▶ **QUOTED PASSAGE**
Another method is using a larger surface like a cork board, marker board, or dry-erase board to track PC and monster initiative and status. If positioned so the players can see it as well, this also lets them know when their turns are coming up so they can plan ahead. Paizo’s
GameMastery Combat Pad
is a handy page-sized version of this—a magnetic dry/wet-erase board with dry/wet-erase magnets to indicate PCs and monsters. While it fulfills the same function as a pad of paper, the creature magnets make it easy to adjust initiative order for readied and delayed actions, and saves the GM the time and effort of rewriting all the PC names for every combat.
Item Cards
: Kill the monsters, take their treasure, and sort it all out later—it’s a standard tactic of most adventuring groups. So what happens when the players want to identify a stockpile of magic items from their last adventure? Just as face cards help players remember NPCs, a physical card describing an item (and perhaps a note about who it was taken from) helps the players remember the unusual items their PCs carry—and helps a busy GM keep track of what that bubbling green potion, smoking longsword, and bleeding gauntlet actually do. Paizo’s GameMastery Item Card line covers all the basics—weapons, armor, magic items, adventuring gear, and more, each with a full-color illustration and an erasable blank space on the back for keeping notes.

▶ **EXERCISES TO COMPLETE**
(a) In the game-mastering passage, what indicates PCs and monsters on Paizo's GameMastery Combat Pad?
(b) Continue the game-mastering passage from the point where it stops.
These lines have no connection to the game-mastering passage.

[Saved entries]

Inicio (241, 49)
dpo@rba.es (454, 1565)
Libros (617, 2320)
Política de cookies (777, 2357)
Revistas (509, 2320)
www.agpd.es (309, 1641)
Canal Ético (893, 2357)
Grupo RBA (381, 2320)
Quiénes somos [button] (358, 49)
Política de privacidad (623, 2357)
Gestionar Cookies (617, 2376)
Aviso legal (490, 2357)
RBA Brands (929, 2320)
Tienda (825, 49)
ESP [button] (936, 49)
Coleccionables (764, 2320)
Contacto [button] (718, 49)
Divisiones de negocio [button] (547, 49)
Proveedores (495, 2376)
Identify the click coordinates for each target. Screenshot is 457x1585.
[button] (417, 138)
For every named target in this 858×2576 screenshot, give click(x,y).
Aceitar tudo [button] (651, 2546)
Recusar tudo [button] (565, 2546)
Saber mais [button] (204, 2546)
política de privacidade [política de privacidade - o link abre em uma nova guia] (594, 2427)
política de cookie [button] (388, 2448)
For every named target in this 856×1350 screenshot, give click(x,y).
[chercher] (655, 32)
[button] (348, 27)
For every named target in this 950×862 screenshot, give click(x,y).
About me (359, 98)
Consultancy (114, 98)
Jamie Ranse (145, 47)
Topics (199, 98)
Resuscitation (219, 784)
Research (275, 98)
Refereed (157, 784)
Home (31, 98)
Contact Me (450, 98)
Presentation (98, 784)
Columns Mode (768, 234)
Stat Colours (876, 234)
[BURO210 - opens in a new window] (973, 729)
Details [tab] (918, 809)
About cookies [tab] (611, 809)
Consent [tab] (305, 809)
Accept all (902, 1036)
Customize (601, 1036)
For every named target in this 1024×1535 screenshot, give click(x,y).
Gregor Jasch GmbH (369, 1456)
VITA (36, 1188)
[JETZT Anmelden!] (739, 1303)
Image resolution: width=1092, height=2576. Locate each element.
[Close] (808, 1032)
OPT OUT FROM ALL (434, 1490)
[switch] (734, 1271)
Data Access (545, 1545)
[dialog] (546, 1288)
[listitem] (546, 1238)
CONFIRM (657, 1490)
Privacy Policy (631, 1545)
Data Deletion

▶ **ANSWERS GIVEN**
(a) Dry/wet-erase magnets.

(b)
Gaming without Accessories
: Of course, sometimes you don’t want or need accessories at all—perhaps you’re gaming in a car, at a campsite, or somewhere else with limited space or materials. Many campaigns don’t use miniatures or a grid, even for combat. You can describe items verbally and not refer to cards or pictures. Crits are just extra damage and fumbles are misses. Character initiative is clockwise from the GM. Random results are determined by playing pick-a-number or rock-paperscissors. The appeal of roleplaying games is the shared experience of storytelling (whether the story is an epic quest or a monster bash), and humans have been telling stories together for thousands of years just with their minds and voices. Each gaming group is different; some like all the bells and whistles, some prefer simplicity and abstraction, and many fall somewhere in between. Just as the sort of campaign each group prefers is different, how they choose to play that campaign can vary from group to group or game to game.